- **Work to complete**
[a] In the TimefireVR Form 8-K cover page below, what date is given as the date of the earliest event reported?
[b] Pick up the TimefireVR Form 8-K cover page below right after its last sentence and write the next part.

- **Passage shown**
****

UNITED STATES

SECURITIES AND EXCHANGE COMMISSION

Washington, D.C. 20549

 

 

FORM 8-K

 

CURRENT REPORT

 

Pursuant to Section 13 or 15(d) of the Securities Exchange Act of 1934

 

Date of Report (Date of earliest event reported): November 29, 2018

 

TimefireVR Inc.

 

(Exact name of registrant as specified in its charter)

 

 

Nevada   814-00175   86-0490034
(State or other Jurisdiction of Incorporation)   (Commission File Number)   (IRS Employer Identification No.)

 

7150 E. Camelback Rd.

Suite 444

Scottsdale AZ

 

 

85251

 

(Address of principal executive offices)   (Zip Code)

 

Registrant’s telephone number, including area code: (602) 617-8888

 

(Former Name or Former Address, if Changed Since Last Report)

 

 

Check the appropriate box below if the Form 8-K filing is intended to simultaneously satisfy the filing obligation of the registrant under any of the following provisions:

 

o Written communications pursuant to Rule 425 under the Securities Act (17 CFR 230.425)

 

o Soliciting material pursuant to Rule 14a-12 under the Exchange Act (17 CFR 240.14a-12)

 

o Pre-commencement communications pursuant to Rule 14d-2(b) under the Exchange Act (17 CFR 240.14d-2(b))

 

o Pre-commencement communications pursuant to Rule 13e-4(c) under the Exchange Act (17 CFR 240.13e-4(c))

 

Indicate by check mark whether the registrant is an emerging growth company as defined in Rule 405 of the Securities Act of 1933 (§230.405 of this chapter) or Rule 12b-2 of the Securities Exchange Act of 1934 (§240.12b-2 of this chapter)

Emerging growth company

If an emerging growth company, indicate by check mark if the registrant has elected not to use the extended transition period for complying with any new or revised financial accounting standards provided pursuant to Section 13(a) of the Exchange Act.

****

- **Extracted information**
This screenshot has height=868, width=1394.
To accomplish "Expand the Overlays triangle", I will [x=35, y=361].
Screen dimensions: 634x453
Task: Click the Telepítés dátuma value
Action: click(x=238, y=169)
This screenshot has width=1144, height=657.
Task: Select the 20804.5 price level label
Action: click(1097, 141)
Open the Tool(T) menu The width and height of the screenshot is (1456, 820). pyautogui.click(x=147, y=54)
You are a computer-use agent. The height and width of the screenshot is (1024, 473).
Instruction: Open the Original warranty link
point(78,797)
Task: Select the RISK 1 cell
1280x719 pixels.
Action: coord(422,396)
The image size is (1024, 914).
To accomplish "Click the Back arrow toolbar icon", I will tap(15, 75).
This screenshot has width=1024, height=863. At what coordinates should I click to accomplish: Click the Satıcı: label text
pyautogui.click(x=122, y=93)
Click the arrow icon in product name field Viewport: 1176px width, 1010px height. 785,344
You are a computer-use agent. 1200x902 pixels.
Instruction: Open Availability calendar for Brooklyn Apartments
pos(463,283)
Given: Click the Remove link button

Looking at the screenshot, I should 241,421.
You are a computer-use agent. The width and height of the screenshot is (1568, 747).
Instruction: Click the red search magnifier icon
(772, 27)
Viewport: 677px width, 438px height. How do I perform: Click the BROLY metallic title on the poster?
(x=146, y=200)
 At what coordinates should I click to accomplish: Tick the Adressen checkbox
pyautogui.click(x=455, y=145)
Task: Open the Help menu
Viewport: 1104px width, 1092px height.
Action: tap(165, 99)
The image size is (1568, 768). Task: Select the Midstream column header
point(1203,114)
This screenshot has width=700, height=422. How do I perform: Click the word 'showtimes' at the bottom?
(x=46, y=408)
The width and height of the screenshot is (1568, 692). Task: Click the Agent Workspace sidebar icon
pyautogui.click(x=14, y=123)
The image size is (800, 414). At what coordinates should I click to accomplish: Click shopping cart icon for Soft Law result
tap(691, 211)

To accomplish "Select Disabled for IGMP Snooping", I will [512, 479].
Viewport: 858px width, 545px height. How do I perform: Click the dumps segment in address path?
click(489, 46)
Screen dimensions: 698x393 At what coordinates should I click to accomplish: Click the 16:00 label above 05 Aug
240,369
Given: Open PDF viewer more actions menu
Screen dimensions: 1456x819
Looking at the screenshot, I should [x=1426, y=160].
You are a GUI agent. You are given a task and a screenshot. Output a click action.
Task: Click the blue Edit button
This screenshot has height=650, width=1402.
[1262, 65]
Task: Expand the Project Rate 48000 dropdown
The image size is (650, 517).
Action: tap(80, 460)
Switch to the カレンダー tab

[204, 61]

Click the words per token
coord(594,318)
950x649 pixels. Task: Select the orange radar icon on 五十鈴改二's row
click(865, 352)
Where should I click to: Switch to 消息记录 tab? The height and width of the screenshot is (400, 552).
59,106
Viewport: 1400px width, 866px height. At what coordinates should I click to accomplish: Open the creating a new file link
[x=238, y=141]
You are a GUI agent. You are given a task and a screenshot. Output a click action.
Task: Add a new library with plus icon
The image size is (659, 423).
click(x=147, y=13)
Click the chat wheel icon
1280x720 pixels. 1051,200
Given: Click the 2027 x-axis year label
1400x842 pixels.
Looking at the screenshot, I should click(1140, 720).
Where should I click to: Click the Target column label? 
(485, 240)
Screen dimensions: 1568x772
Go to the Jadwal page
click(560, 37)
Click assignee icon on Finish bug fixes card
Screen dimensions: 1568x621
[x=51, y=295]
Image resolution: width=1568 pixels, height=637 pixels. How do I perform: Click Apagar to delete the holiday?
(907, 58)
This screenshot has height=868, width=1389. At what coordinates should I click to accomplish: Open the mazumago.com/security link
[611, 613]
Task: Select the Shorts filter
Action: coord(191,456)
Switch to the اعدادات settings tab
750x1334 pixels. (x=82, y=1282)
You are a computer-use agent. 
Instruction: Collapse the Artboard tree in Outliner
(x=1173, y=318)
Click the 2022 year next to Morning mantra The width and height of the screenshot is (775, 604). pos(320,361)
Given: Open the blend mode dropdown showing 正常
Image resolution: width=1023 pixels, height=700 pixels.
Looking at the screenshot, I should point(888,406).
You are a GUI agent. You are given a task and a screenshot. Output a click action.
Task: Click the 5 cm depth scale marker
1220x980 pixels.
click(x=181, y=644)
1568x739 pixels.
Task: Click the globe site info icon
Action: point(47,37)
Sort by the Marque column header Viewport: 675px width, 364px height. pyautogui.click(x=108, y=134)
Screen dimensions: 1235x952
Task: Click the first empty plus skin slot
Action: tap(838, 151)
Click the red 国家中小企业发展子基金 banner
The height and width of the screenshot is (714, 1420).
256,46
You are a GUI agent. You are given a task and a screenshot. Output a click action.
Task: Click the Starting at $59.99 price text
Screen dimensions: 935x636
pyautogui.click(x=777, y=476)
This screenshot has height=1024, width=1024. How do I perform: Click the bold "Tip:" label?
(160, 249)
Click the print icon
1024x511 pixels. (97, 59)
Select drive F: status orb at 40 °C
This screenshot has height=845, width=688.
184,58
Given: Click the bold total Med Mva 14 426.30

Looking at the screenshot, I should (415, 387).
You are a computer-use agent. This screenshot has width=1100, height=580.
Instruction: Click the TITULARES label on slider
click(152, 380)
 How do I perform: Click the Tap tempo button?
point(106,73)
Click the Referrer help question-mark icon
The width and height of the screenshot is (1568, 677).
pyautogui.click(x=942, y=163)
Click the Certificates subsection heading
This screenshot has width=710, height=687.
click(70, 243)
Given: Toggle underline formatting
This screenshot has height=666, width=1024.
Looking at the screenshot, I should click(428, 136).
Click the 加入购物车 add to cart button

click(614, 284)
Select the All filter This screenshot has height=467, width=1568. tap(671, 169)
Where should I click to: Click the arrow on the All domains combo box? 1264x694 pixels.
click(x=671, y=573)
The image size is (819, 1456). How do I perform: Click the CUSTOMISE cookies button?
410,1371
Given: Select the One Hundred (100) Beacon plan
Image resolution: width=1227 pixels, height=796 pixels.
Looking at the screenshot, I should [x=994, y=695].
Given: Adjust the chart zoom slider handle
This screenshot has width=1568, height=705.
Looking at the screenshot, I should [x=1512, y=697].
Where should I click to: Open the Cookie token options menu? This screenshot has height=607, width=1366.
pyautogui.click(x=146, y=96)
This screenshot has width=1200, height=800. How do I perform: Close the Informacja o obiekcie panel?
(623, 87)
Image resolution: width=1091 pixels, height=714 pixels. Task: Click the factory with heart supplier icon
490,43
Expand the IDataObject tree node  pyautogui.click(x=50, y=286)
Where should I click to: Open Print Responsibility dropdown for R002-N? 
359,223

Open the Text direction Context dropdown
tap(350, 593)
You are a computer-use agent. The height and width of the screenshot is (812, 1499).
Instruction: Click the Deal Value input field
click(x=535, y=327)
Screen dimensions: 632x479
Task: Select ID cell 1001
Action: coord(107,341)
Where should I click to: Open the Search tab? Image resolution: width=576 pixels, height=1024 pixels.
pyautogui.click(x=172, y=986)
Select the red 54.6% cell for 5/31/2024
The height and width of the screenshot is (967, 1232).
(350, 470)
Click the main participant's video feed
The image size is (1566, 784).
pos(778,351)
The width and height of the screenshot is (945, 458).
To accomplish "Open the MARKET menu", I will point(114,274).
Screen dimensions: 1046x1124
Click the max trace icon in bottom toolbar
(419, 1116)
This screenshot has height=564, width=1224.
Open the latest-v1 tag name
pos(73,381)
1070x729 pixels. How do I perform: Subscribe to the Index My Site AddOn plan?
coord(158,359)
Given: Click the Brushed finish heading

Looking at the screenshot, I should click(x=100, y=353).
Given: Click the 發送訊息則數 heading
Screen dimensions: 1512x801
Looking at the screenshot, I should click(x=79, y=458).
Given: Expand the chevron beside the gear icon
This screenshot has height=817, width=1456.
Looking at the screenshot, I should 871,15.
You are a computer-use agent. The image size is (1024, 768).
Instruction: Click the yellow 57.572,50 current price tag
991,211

****

- **Answers below**
[a] November 29, 2018

[b]
   

 

 

 

Item 5.07 Submission of Matters to a Vote of Security Holders.

 

On November 29, 2018, TimefireVR Inc. (the “Company”) held the Company’s Annual Meeting. As of October 5, 2018, the record date for a determination of shareholders entitled to notice of, and to vote at, the Annual Meeting, there were 235,460,470 shares of the Company’s common stock outstanding. Additionally, subject to a total 9.99% ownership limitation, the holders of the Company’s Series E Preferred Stock (the “Series E”) were entitled to cast the number of pro-rata votes per share as were equal to the number of shares of common stock into which their Series E were convertible on the Record Date which added an additional 7,501,600 votes bringing the total outstanding voting power to 242,962,070. A total of 210,663,864 votes were present in person or by proxy thereby constituting a quorum.

 

The matters voted upon at the Annual Meeting, and the number of votes cast for or against/withheld, as well as the number of abstentions and broker non-votes, as to such matters, where applicable are set forth in the tables below.

  

Proposal 1Proposal to elect members to the Company’s Board of Directors (the “Board”).

 

The Company’s shareholders elected each of the Company’s nominees for director to serve a term of one year to expire at the next annual meeting of shareholders or until their respective successors are duly elected and qualified, as set forth below:

 

Name  Votes For  Votes Withheld  Broker Non-Votes
Jonathan Read   70,897,827    14,198,735    125,567,302 
Gary Smith   74,644,142    10,452,423    125,567,299 

  

Proposal 2: Proposal to change the Company’s name to “TeraForge Ventures Inc.”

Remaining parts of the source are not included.